Con tre preziose aree di montaggio è possibile configurare Metron come un potente tuttofare.

Tre aree di montaggio

Metron viene equipaggiato di serie con un sollevatore frontale e una presa di forza ibrida. È disponibile come optional un sollevatore posteriore. Una terza area di montaggio aggiuntiva si trova sul lato superiore del veicolo. In questo modo sono disponibili tre aree di montaggio complete per diversi attuatori e strutture.

Sollevatore frontale

Il sollevatore frontale dispone di un attacco a tre punti di cat. 1 con attacchi rapidi. Rispetto ai portaattrezzi tradizionali, la capacità di sollevamento non viene generata da componenti idraulici ma da servomotori elettrici. È possibile installare e utilizzare senza problemi attrezzi a piacere fino a un peso complessivo di 450 kg. Per poter realizzare diverse funzioni speciali degli attrezzi, quali ad esempio, uno spostamento laterale o un movimento di rotazione, sulla parte anteriore del veicolo è prevista una presa a 16 poli che alimenta con una tensione di esercizio da 48 V l'attrezzo di lavoro e assicura inoltre la comunicazione mediante un CAN-Bus.

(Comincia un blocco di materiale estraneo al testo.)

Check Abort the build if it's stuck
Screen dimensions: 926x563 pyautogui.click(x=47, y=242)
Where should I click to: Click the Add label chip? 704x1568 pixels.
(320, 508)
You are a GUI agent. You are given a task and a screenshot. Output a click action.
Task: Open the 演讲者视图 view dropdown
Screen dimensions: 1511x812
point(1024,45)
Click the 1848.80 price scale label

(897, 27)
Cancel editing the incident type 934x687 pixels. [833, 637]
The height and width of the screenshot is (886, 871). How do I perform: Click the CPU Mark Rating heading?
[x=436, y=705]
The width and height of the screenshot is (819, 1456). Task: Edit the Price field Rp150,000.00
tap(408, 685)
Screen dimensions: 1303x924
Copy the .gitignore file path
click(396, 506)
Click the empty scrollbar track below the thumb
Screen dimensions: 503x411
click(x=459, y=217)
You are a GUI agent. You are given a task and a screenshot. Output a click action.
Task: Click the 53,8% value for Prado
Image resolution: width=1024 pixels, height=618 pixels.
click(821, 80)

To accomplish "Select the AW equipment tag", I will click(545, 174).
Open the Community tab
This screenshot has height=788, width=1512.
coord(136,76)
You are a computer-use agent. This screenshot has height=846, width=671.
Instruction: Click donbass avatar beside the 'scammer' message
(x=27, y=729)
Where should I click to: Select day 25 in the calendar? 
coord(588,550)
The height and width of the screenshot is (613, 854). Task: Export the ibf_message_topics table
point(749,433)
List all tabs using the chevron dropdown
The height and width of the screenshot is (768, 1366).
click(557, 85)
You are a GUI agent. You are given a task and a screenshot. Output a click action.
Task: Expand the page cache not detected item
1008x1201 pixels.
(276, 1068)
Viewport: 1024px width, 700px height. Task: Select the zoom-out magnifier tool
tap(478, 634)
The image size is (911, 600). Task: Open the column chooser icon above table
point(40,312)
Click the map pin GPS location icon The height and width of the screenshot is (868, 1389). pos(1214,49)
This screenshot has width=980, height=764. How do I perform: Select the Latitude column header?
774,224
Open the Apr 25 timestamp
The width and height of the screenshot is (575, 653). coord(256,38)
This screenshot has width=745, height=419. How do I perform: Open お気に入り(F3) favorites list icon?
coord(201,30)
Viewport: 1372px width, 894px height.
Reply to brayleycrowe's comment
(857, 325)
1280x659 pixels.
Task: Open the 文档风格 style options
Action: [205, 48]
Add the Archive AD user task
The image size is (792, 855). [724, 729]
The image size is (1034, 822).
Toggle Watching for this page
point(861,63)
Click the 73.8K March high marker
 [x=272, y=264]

Mediante un ammortizzatore di pressione gas montato sul sollevatore frontale viene creato uno scarico attrezzo meccanico che assicura un ottimo adattamento al terreno, la protezione dell'attrezzo e una migliore trazione.

Presa di forza ibrida

La presa di forza ibrida da 1 1/8 pollici a sei denti si trova nella parte anteriore del veicolo ed è compresa nella dotazione di serie. Eroga 540 e 1.000 giri/min. La direzione di rotazione è verso destra riferita alla direzione di marcia avanti. La particolarità di questa presa di forza è la capacità di essere azionata sia in modo completamente elettrico, sia mediante il motore a combustione o in modo combinato. Il cuore della presa di forza è rappresentata dal cambio meccanico Reform. In caso di ridotto fabbisogno di potenza, il motore elettrico aziona la presa di forza, in modo silenzioso e in assenza di emissioni. In base al carico, a seconda del fabbisogno, il motore a combustione può essere attivato mediante il radiocomando, ciò costituisce un vantaggio in particolare per carichi di lavoro più lunghi. Per la massima potenza, il motore a benzina e il motore elettrico lavorano insieme (funzione Boost).

Sollevatore posteriore

Su richiesta del cliente, il motore può essere dotato di un sollevatore posteriore di cat. 1. Analogamente al sollevatore frontale, questo viene realizzato come attacco a tre punti dotato di attacchi rapidi. Anche in questo caso il sollevamento viene realizzato mediante servomotori elettrici, rinunciando completamente ai componenti idraulici. Per l'uso delle funzioni speciali dell'attrezzo, nella parte posteriore del veicolo è collocata una presa a 16 poli. La capacità di sollevamento del sollevatore posteriore è pari a circa 400 kg. La lunghezza dei punti di commutazione può essere regolata sia dal sollevatore frontale che posteriore, la corsa di sollevamento è pari rispettivamente a 140 – 520 mm.

Piastra di montaggio

Gli attrezzi più leggeri quali, ad esempio, le attrezzature che servono alla sicurezza propria del veicolo, possono essere fissati alla terza area di montaggio, alla piastra di montaggio sul lato superiore del veicolo. Per attrezzi idonei si intendono, ad esempio, spargisale, spargitori di trattamenti protettivi per le piante o concime, serbatoi di acqua, verricelli o sensori per l'azionamento automatizzato.